What is planned for the Minnesota market going forward?
We’ve always launched new markets with Black Butte Porter and Mirror Pond Pale Ale, and usually just draft. But we had a lot of people on the off-premise side wanting our beer in the market so we brought in the 22 oz bottles of Black Butte and Mirror Pond. We’ll release six-packs of porter and pale and probably Twilight, our summer seasonal, in Minnesota come June. And from there we’ll probably go to our next seasonal and add Inversion IPA and Green Lakes Organic Ale. We’ll also keep throwing the Bond Street Reserve Series bombers out here because we realize that it’s an educated market and people want that sort of thing. We just finished packaging Hop Henge so we sent a couple palates of that and will probably send some more in the next truck. The next one after Hop Henge is our Hop in the Dark Cascadian Dark Ale (aka black IPA). These beers are called the bond street series because our original brewpub in Bend is on Bond Street and that’s where these beers originated.
Hop Henge
Hop Henge is an 8.75% IPA with 95 IBUs of bitterness. We call it an “experimental IPA” because we tweak it every year to get more and bigger and better hop flavors. We also use proprietary hop products that no one else has access to. Our brewmaster, Larry Sidor, was in the hop industry selling hops for ten or twelve years before he came to Deschutes so he knows hops inside and out. He has the hop companies create specific products that nobody else has and one of those is in that beer. We also just try to innovate and keep putting the hops into the beer in different ways. For Hop Henge, hops are added at eight different times in the process. We used whole flower hops, there’s extract in there, there are pellet hops, and there are proprietary hop products, Cascades, Centennials, Citra, and some other hops. We carried 800 lbs of hops up forty-six steps to the tops of our 700-barrel fermenters to drop them into the batch. That was 800 lbs just for two tanks. There are just shy of ten pounds of hops per barrel. Being an American IPA we’re going for high bitterness and big hop aroma, but we still want a drinkable and balanced beer. If it’s too over the top with just bitterness there will be people who can drink one or maybe two, but they’re not going to come back for a whole lot more. So it’s a well balanced beer. It’s high IBUs and full bodied.
The Brewery
Deschutes started as a brewpub in Bend in 1988. In 1993 we opened up a production facility. We opened another brewpub in Portland two years ago. The brewpubs are our pilot systems. We have brewers at each place that get to do whatever they want. They are the ones leading the charge on developing the next brand. Our brewmaster has been brewing beer for thirty years and comes to it from the hop industry. He also owned a vineyard and made wines, so he knows what he’s doing when it comes to fermentation, hops, and beer. We started out doing English ales, but we’ve since branched out. We’re experimenting with a “wheat” beer made from spelt instead of wheat malt. We make a very limited batch sour Flanders red style beer every year.
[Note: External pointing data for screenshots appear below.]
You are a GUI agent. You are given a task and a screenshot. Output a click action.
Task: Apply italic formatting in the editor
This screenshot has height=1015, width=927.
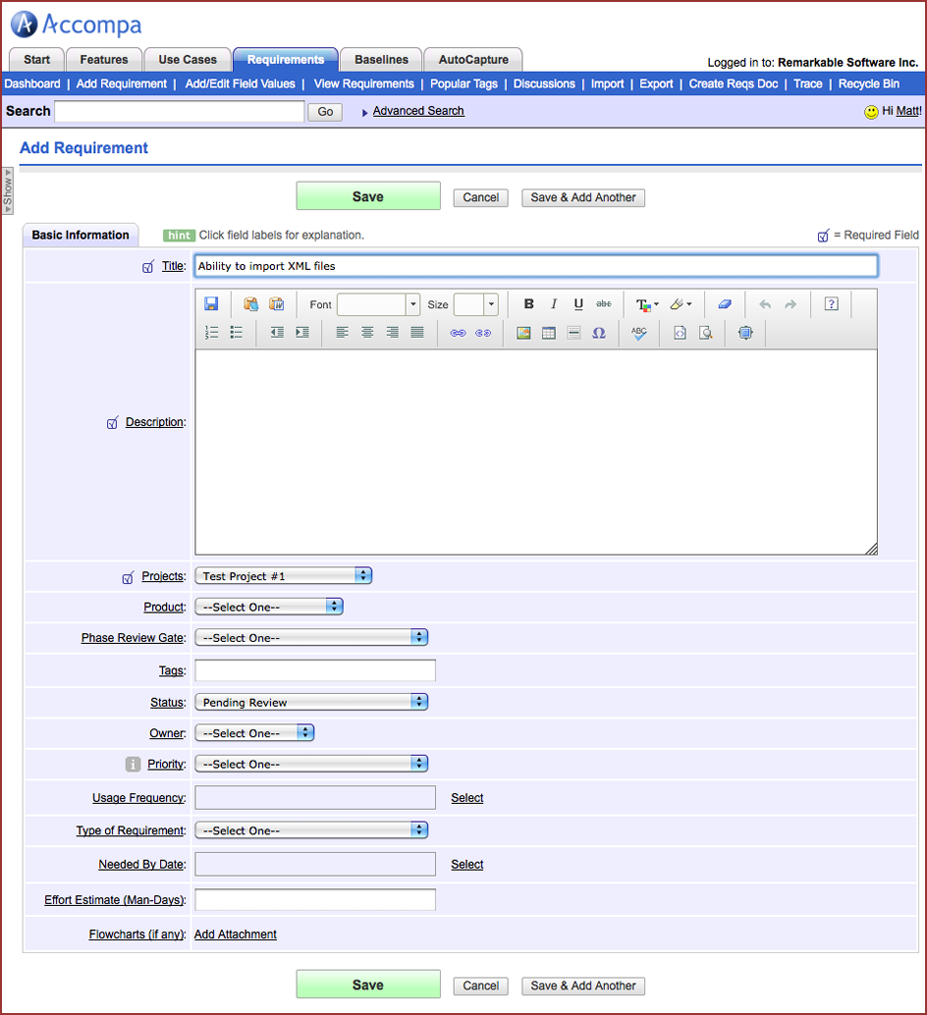coord(554,304)
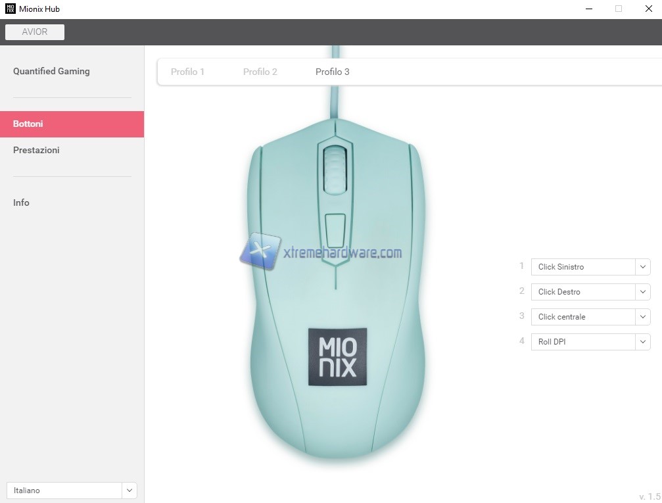
Task: Open the Italiano language dropdown
Action: [72, 491]
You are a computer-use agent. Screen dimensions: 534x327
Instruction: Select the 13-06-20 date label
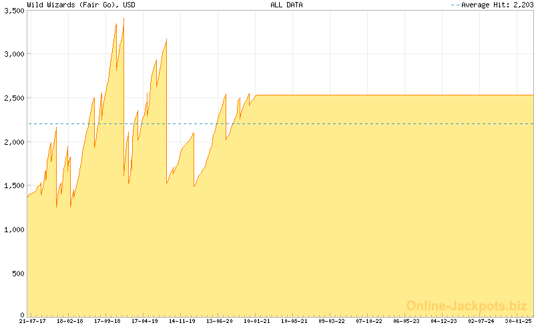pos(219,321)
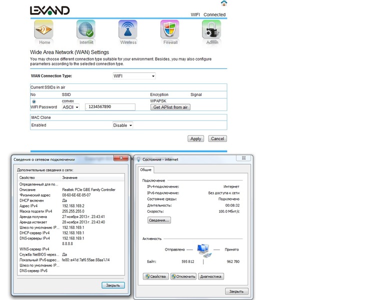Expand the WAN Connection Type dropdown
366x300 pixels.
[x=134, y=76]
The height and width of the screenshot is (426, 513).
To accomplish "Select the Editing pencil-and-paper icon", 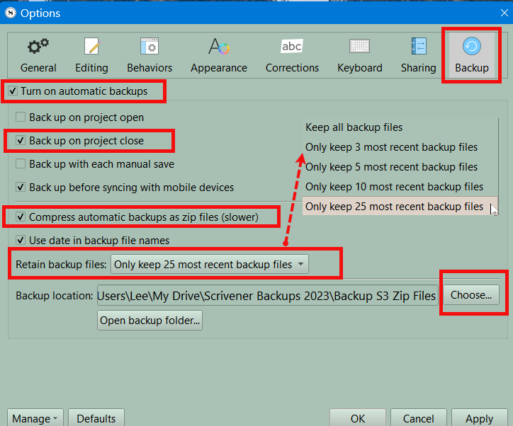I will coord(91,47).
We’re in 15 states including Minnesota. The goal is to be in all 50 states in the next ten years. Our constraint now is fermentation tanks. We may have to drop a few more tanks to increase capacity before we can open up another state. We outgrew the fifty-barrel brew house so we put in a system that does hundred-and-thirty-barrel batches. With our old brew house we were brewing twenty-four-seven almost seven days a week. We pushed passed what we thought capacity was with that brew house before we put the new brew house in. Now everything is mostly brewed on the new system with some of the specialty stuff still being done on the older system. We are always just trying to improve the process and have the best equipment that we need to brew the best beer in the world.